那段时间我不断的尝试,逐渐掌握了一些窍门,但是这个时候我发现,这种能力会随着时间而逐渐消失。这种感觉非常明显,就好像人一点一点感觉到疲劳一样,那一刻我意识到,如果再不采取办法出去,我可能会饿死在洞里。
最后我走投无路,尝试着用那种能力复制了一个自已,没想到竟然成功了,我真的离开了那个山洞,出现在了外面,那一刻我自己都吓了一跳。
刚出去的时候,我并没有意识到我是复制出来的,因为我的记忆还有性格,完全和本体一模一样,所以当本体叫我救他的时候,我愣住了。
我完全不认同我是复制品,而且两个一模一样的人出去了,会发生什么?我无法想象。
所以我决定杀了他,只留下一个我!
临死前,本体在不断的骂我,说我想代替他存在于这个世界,说要让我消失,我很害怕,我觉得洞里的那个是怪物,所以,我不管洞里的本我如何的哀求,我还是找来了炸药,将那个洞炸塌了。
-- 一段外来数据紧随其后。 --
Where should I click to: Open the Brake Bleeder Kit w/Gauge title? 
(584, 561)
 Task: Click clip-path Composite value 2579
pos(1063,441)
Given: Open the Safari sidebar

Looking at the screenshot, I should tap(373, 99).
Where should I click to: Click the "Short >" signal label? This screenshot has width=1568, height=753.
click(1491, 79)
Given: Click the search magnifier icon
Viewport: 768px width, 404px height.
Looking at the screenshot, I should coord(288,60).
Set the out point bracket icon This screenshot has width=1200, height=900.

事实上,我知道自己是复制出来的,但是我潜意识不愿意相信这件事情,所以我选择把本我杀了,然后告诉自己,我只是杀了一个替代品。
青铜树给人的能力,持续时间很短,所以我取下了一根青铜枝桠,最后从裂缝出去,希望带上青铜树的一部分,能够使我的能力持久一点,这样我才有可能逃到外面去,后来证明我的想法没错。
我出去之后怕青铜枝桠太碍眼,于是将它埋在了地底,然后回到西安,想找个地方把手里的东西卖了。
可惜的是,与文物贩子交易的时候,我在古懂摊上被便衣给抓了,后来的事你也知道了,我回到家时我妈已经走了,这些事情,我没有骗你。
还有一些事情,我也必须要告诉你,拥有这种能力,并不是没有代价的,我的记忆力非常的差,很多事情必须预先写下来,才能够记得。
这就是使用那种能力的后遗症,我一路上本可以很好将你安顿好,让你不知不觉的就帮我完成这一次的愿望,但是遗憾的是,这三年来,我忘记了很多东西,我是怎么出来的,我都记得不清楚了。
也许这是天意使然,让你看到了我的笔记和我的本体,当然了,现在再说这些也没有意义了,我估计再过几年,我可能会完全失去记忆力。
你身上可能也有那种奇特的能量,包括你带来的那个家伙,我不知道会不会对你们有影响,不过按照我的计算,这种力量也许会在你们身上残留好几年,但是十分微弱,几乎感觉不到。